▶ **Exercise requirements**
The complete set of records below must be repeated precisely as given.

▶ **Pixel coordinate grounding data**
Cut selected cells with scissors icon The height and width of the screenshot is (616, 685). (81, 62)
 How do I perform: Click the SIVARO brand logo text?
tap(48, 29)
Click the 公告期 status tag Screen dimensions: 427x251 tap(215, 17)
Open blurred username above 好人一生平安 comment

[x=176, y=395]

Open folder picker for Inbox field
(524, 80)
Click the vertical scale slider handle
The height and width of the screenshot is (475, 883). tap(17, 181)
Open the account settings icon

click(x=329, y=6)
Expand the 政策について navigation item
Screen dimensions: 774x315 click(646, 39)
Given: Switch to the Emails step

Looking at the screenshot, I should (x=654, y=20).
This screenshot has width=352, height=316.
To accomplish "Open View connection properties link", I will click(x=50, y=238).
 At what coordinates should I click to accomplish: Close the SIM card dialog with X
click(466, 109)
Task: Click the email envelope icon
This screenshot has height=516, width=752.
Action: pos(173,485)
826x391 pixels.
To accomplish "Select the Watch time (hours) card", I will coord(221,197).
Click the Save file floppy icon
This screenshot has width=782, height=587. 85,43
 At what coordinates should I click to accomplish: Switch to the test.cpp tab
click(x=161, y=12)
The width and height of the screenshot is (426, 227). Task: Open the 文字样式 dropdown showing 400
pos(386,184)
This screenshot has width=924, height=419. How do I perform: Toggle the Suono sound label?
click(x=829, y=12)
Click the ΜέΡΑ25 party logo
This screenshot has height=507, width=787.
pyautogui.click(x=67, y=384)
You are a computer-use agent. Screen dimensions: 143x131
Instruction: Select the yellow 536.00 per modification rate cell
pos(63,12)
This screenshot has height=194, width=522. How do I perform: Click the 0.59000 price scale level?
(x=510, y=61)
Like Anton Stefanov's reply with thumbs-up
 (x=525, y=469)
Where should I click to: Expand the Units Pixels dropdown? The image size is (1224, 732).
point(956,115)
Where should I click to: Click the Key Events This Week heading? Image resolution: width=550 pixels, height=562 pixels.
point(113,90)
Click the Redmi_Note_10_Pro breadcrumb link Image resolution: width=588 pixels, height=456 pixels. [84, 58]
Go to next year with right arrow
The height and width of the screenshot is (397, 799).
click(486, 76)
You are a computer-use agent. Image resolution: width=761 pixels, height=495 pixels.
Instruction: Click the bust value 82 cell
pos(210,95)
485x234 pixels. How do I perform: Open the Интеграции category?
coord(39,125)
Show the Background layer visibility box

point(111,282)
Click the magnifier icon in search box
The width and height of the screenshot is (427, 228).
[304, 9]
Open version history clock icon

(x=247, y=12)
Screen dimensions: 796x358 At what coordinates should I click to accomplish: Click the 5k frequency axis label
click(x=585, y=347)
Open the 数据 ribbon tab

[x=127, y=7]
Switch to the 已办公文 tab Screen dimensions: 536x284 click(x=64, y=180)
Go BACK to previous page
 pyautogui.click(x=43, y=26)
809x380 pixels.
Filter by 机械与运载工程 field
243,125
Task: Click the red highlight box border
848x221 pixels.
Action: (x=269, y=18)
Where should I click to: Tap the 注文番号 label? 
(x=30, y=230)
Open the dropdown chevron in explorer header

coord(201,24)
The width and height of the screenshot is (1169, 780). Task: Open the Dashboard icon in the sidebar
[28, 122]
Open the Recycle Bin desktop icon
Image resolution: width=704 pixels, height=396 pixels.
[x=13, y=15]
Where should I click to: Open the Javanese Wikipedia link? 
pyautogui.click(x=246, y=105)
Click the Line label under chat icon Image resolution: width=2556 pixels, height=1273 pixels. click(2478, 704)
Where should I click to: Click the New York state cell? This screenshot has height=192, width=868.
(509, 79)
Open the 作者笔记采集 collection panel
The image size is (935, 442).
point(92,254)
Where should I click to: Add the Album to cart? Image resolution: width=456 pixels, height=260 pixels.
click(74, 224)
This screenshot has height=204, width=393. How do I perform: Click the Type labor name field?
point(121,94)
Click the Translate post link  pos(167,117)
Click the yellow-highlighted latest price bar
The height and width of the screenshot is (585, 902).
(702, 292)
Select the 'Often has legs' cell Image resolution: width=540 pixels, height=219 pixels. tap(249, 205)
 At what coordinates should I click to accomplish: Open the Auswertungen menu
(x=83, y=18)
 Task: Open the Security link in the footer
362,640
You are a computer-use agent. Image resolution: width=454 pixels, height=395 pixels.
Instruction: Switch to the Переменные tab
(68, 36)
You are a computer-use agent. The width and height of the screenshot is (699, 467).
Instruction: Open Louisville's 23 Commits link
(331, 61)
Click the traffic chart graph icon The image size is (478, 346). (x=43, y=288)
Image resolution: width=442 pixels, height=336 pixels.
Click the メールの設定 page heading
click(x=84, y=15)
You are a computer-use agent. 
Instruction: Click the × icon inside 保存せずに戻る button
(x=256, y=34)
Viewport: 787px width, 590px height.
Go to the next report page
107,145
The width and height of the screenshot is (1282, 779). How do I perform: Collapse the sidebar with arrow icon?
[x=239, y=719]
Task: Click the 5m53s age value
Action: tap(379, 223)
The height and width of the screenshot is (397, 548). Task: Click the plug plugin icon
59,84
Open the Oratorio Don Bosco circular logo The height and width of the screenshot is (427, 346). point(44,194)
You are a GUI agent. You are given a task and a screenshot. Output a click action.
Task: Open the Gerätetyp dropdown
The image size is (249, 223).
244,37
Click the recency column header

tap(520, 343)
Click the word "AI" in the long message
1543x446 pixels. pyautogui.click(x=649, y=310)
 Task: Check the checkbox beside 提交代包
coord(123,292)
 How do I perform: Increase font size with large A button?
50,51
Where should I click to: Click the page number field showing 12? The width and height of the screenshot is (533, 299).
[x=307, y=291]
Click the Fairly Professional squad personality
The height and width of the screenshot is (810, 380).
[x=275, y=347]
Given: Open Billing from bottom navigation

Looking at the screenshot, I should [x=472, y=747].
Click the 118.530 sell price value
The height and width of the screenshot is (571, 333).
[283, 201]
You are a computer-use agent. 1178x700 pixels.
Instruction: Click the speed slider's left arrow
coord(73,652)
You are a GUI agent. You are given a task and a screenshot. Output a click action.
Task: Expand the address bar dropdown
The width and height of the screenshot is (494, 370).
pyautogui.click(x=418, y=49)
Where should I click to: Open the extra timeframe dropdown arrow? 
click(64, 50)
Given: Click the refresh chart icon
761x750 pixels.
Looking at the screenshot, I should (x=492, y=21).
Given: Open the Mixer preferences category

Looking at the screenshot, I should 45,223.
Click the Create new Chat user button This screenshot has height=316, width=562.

▶ **Final answer**
Cut selected cells with scissors icon The height and width of the screenshot is (616, 685). (81, 62)
 How do I perform: Click the SIVARO brand logo text?
tap(48, 29)
Click the 公告期 status tag Screen dimensions: 427x251 tap(215, 17)
Open blurred username above 好人一生平安 comment

[x=176, y=395]

Open folder picker for Inbox field
(524, 80)
Click the vertical scale slider handle
The height and width of the screenshot is (475, 883). tap(17, 181)
Open the account settings icon

click(x=329, y=6)
Expand the 政策について navigation item
Screen dimensions: 774x315 click(646, 39)
Given: Switch to the Emails step

Looking at the screenshot, I should (x=654, y=20).
This screenshot has width=352, height=316.
To accomplish "Open View connection properties link", I will click(x=50, y=238).
 At what coordinates should I click to accomplish: Close the SIM card dialog with X
click(466, 109)
Task: Click the email envelope icon
This screenshot has height=516, width=752.
Action: pos(173,485)
826x391 pixels.
To accomplish "Select the Watch time (hours) card", I will coord(221,197).
Click the Save file floppy icon
This screenshot has width=782, height=587. 85,43
 At what coordinates should I click to accomplish: Switch to the test.cpp tab
click(x=161, y=12)
The width and height of the screenshot is (426, 227). Task: Open the 文字样式 dropdown showing 400
pos(386,184)
This screenshot has width=924, height=419. How do I perform: Toggle the Suono sound label?
click(x=829, y=12)
Click the ΜέΡΑ25 party logo
This screenshot has height=507, width=787.
pyautogui.click(x=67, y=384)
You are a computer-use agent. Screen dimensions: 143x131
Instruction: Select the yellow 536.00 per modification rate cell
pos(63,12)
This screenshot has height=194, width=522. How do I perform: Click the 0.59000 price scale level?
(x=510, y=61)
Like Anton Stefanov's reply with thumbs-up
 (x=525, y=469)
Where should I click to: Expand the Units Pixels dropdown? The image size is (1224, 732).
point(956,115)
Where should I click to: Click the Key Events This Week heading? Image resolution: width=550 pixels, height=562 pixels.
point(113,90)
Click the Redmi_Note_10_Pro breadcrumb link Image resolution: width=588 pixels, height=456 pixels. [84, 58]
Go to next year with right arrow
The height and width of the screenshot is (397, 799).
click(486, 76)
You are a computer-use agent. Image resolution: width=761 pixels, height=495 pixels.
Instruction: Click the bust value 82 cell
pos(210,95)
485x234 pixels. How do I perform: Open the Интеграции category?
coord(39,125)
Show the Background layer visibility box

point(111,282)
Click the magnifier icon in search box
The width and height of the screenshot is (427, 228).
[304, 9]
Open version history clock icon

(x=247, y=12)
Screen dimensions: 796x358 At what coordinates should I click to accomplish: Click the 5k frequency axis label
click(x=585, y=347)
Open the 数据 ribbon tab

[x=127, y=7]
Switch to the 已办公文 tab Screen dimensions: 536x284 click(x=64, y=180)
Go BACK to previous page
 pyautogui.click(x=43, y=26)
809x380 pixels.
Filter by 机械与运载工程 field
243,125
Task: Click the red highlight box border
848x221 pixels.
Action: (x=269, y=18)
Where should I click to: Tap the 注文番号 label? 
(x=30, y=230)
Open the dropdown chevron in explorer header

coord(201,24)
The width and height of the screenshot is (1169, 780). Task: Open the Dashboard icon in the sidebar
[28, 122]
Open the Recycle Bin desktop icon
Image resolution: width=704 pixels, height=396 pixels.
[x=13, y=15]
Where should I click to: Open the Javanese Wikipedia link? 
pyautogui.click(x=246, y=105)
Click the Line label under chat icon Image resolution: width=2556 pixels, height=1273 pixels. click(2478, 704)
Where should I click to: Click the New York state cell? This screenshot has height=192, width=868.
(509, 79)
Open the 作者笔记采集 collection panel
The image size is (935, 442).
point(92,254)
Where should I click to: Add the Album to cart? Image resolution: width=456 pixels, height=260 pixels.
click(74, 224)
This screenshot has height=204, width=393. How do I perform: Click the Type labor name field?
point(121,94)
Click the Translate post link  pos(167,117)
Click the yellow-highlighted latest price bar
The height and width of the screenshot is (585, 902).
(702, 292)
Select the 'Often has legs' cell Image resolution: width=540 pixels, height=219 pixels. tap(249, 205)
 At what coordinates should I click to accomplish: Open the Auswertungen menu
(x=83, y=18)
 Task: Open the Security link in the footer
362,640
You are a computer-use agent. Image resolution: width=454 pixels, height=395 pixels.
Instruction: Switch to the Переменные tab
(68, 36)
You are a computer-use agent. The width and height of the screenshot is (699, 467).
Instruction: Open Louisville's 23 Commits link
(331, 61)
Click the traffic chart graph icon The image size is (478, 346). (x=43, y=288)
Image resolution: width=442 pixels, height=336 pixels.
Click the メールの設定 page heading
click(x=84, y=15)
You are a computer-use agent. 
Instruction: Click the × icon inside 保存せずに戻る button
(x=256, y=34)
Viewport: 787px width, 590px height.
Go to the next report page
107,145
The width and height of the screenshot is (1282, 779). How do I perform: Collapse the sidebar with arrow icon?
[x=239, y=719]
Task: Click the 5m53s age value
Action: tap(379, 223)
The height and width of the screenshot is (397, 548). Task: Click the plug plugin icon
59,84
Open the Oratorio Don Bosco circular logo The height and width of the screenshot is (427, 346). point(44,194)
You are a GUI agent. You are given a task and a screenshot. Output a click action.
Task: Open the Gerätetyp dropdown
The image size is (249, 223).
244,37
Click the recency column header

tap(520, 343)
Click the word "AI" in the long message
1543x446 pixels. pyautogui.click(x=649, y=310)
 Task: Check the checkbox beside 提交代包
coord(123,292)
 How do I perform: Increase font size with large A button?
50,51
Where should I click to: Click the page number field showing 12? The width and height of the screenshot is (533, 299).
[x=307, y=291]
Click the Fairly Professional squad personality
The height and width of the screenshot is (810, 380).
[x=275, y=347]
Given: Open Billing from bottom navigation

Looking at the screenshot, I should [x=472, y=747].
Click the 118.530 sell price value
The height and width of the screenshot is (571, 333).
[283, 201]
You are a computer-use agent. 1178x700 pixels.
Instruction: Click the speed slider's left arrow
coord(73,652)
You are a GUI agent. You are given a task and a screenshot. Output a click action.
Task: Expand the address bar dropdown
The width and height of the screenshot is (494, 370).
pyautogui.click(x=418, y=49)
Where should I click to: Open the extra timeframe dropdown arrow? 
click(64, 50)
Given: Click the refresh chart icon
761x750 pixels.
Looking at the screenshot, I should (x=492, y=21).
Given: Open the Mixer preferences category

Looking at the screenshot, I should 45,223.
Click the Create new Chat user button This screenshot has height=316, width=562.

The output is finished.